(TUGAS YANG DIKERJAKAN): Teruskan tulisan tentang asal-usul keturunan Sidi di Pariaman mulai dari kalimat terakhirnya.

(KUTIPAN DOKUMEN):
______

Pada tahun 680 M Imam Husain (cucu
Nabi Muhammad SAW) syahid di Karbala dibantai oleh pasukan Yazid. Sebelumnya
Imam Hasan berhadapan dengan Muawiyah bin Abi Sofyan dan dengan kelicikan
berhasil membunuh Imam Hasan dengan cara meracuni melalui isteri Imam Hasan
yang bernama Jad’ah. Beberapa Anak Imam Hasan bergabung dengan Bani Ghasan yang
sudah lebih dahulu ada di Hijaz.
Anak keturunan Imam Hasan dan Imam
Husein serta para pengikut setia mereka pasca pembantaian di Padang Karbala
menyembunyikan diri di Hijaz dan kawasan sekitarnya. Kejaran dari serdadu Yazid
memaksa mereka meninggalkan kampung halaman untuk menyelamatkan diri dengan
mencari daerah yang jauh dan aman hal ini terjadi dipenghujung abad VI M.
Sebahagian besar turunan Imam Husein Migrasi kewilayah Hadramaut kemudian
menyebar kekawasan Asia tenggara dan pada pertengahan Abad ke IX salah satu
turunan Imam Husein di rajakan di Peurelak. Ini merupakan migrasi kedua dari
turunan Imam Hasan dan Imam Husein di Nusantara.
Kedatangan bangsa Arab diawal abad VII
melalui Bandar Tiku diabadikan didalam cerita rakyat ditanah Minang (Ba Khaba).
Kemudian bangsa Arab ini membuka perkampungan tidak jauh dari Bandar Tiku dan
kampung tersebut sampai saat ini bernama Ghasan. Kemudian terjadi asimilasi dan
akultrasi budaya Hindu dan Islam.
Diceritakan mendaratnya Sidi Nan
Sabatang di Bandar Tiku beserta rombongan, Sidi Nan Sabatang tersebut membawa
seluruh keluarganya. Isteri dan para pembantu serta para pengawal. Sidi Nan
Sabatang tersebut punya sembilan anak laki-laki dan mereka lebih dikenal dengan
sebutan Sidi Nan Sambilan. Sedangkan berapa jumlah anak perempuan Sidi Nan
Sabatang tidak ada kabar beritanya, namun diceritakan anak perempuan Sidi Nan
Sabatang tersebut dikawinkan dengan Raja Hindu yang sudah memeluk Agama Islam
dan anak dari hasil perkawinan tersebut bergelar Bagindo.
Namun sampai saat ini tidaklah
diketahui secara pasti Sidi Nan Sabatang tersebut berasal dari fam (keluarga)
mana, bila ditelisik dari lintasan sejarah tentang tekanan yang dialami oleh
turunan Imam Hasan dan Imam Husein serta jalur migrasi mereka maka besar
kemungkinan turunan Imam Hasan lah yang mendarat di Tiku dan menyebar dikawasan
Pariaman dan sekitarnya. Turunan Imam Hasan yang sampai di Tiku Pariaman
berasal dari satu orang yaitu Sidi Nan Sabatang, kemudian mempunyai anak
laki-laki yang disebut dengan Sidi Nan Sambilan, dari Sidi Nan Sambilan
berkembanglah turunan Sidi selama 1300 tahun di Pariaman, mereka berkembang
seperti butiran hujan yang turun ke bumi, bagaikan butiran pasir yang ada
ditepian pantai.

______

(DATA YANG DITAMPILKAN):
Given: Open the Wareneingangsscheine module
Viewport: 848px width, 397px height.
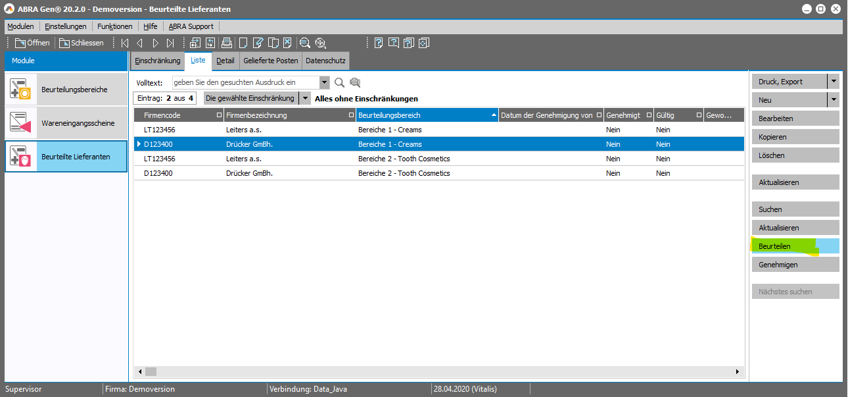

______

(JAWABAN TUGAS):
TERPUTUSNYA
NASAB SYAID PARIAMAN
Setelah terjadinya Islamisasi secara
damai maka berubahlah struktur masyarakat Hindu Pariaman. Kasta berubah menjadi
gala atau gelar. Brahmana menjadi Sidi dan mereka adalah pemuka agama Islam
banyak diantara mereka menjadi Tuanku (panggilan Ulama Minang). Ksatria menjadi
Bagindo dahulunya mereka adalah para pembesar kerajaan dan merupakan kaum
bangsawan. Waisya menjadi Sutan, mereka adalah kaum pedagang dan pengusaha,
gelar ini biasanya juga diberikan atau dihadiahkan kepada orang asing yang
dihormati. Sudra atau Paria menjadi Marah ini merupakan struktur paling rendah
dalam masyarakat Pariaman sampai saat ini. Orang yang bergelar Marah tak boleh
dipanggil Rajo (Ajo), mereka biasanya dipanggil Uda seperti orang Minang yang
mendiami dataran tinggi (pedalaman) Minang.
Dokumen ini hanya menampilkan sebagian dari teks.